Caen a lo lejos del casco antiguo de Santiago las tardes sobre la colina. Los camiones de basura se encargan de tragar las bolsas de supermercado que los ratones no alcanzan a comer. Yo viví muchos años en una casa subterránea de calle Maruri, a tres cuadras de la pensión donde una vez Neruda escribió Crepusculario. Hoy no está esa casa y se ha perdido el rastro de aquellos crepúsculos de Maruri. La colonia se divide en pandillas que por las noches se enfrentan en riñas mientras la policía escudriña las calles, sin hacer mayor problema. Mi familia se mudó poco después que empezaron a descargar los colchones de las camionetas, para comenzar a habitar las piezas de las casas vecinas. Cae a lejos la tarde sobre la colonia, y yo pienso que está ciudad está difunta, que ya no existe.
Quilicura
Navidades
Apenas unas muertes sostienen el espacio entre un cuerpo y otro en las villas de la periferia. Es un espacio pequeño entre la respiración, la piel y la carne, sosteniendo la pequeña vida de los villanos, que se cruzan palabras, conversaciones y cenas hojeando servilletas. El suelo de estas villas es sostenido, digo, por la muerte de algunos que mantiene a salvo a la mayoría de mirar su propia muerte, lenta, pero muerte al fin, de días y días monótonos y vacíos. Es una pequeña redención diaria la de los villanos, y pienso en panderos y banjos, pienso en cenas y cuerpos alumbrados por las luces de los televisores. En los servicentros donde cargan sus vehículos se aprecia mejor la luminosidad sin tiempo que baña la desidia y el horror, la miseria en que se han sumido los villanos.

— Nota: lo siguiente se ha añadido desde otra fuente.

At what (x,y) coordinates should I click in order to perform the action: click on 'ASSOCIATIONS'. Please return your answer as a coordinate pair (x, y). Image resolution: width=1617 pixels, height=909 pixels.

Internarse en las sombras de Dios, ver como pasan los platillos voladores, escuchar el paso de un hombre descompuesto por el pasillo de una casa, son todas las cosas que ningún niño debería ver. Pero a veces, cuando la vida pende de un hilo, es necesario encontrarse con algún morador extraño entre lo familiar, entre lo que alguna vez constituyó la guarida segura de una vida en el espejo. El aire está calcinado en los alumbrados. Mientras avanzan los camiones cisterna por los bandejones centrales de la plaza regando los pastos creo distinguirte, entre la multitud, Tania, y parece como si la distancia entre tú yo fuese necesaria para consolarse uno mismo con el difunto país, mientras otros cuentan regalos bajo el árbol cubierto de pequeñas ampolletas de colores. Pienso en la distancia entre tú y yo, Tania, que es como la distancia entre la muerte, abriéndose entre las líneas que colindan los cerros, que después que nos vayamos seguirán allí, irredentas, incólumes.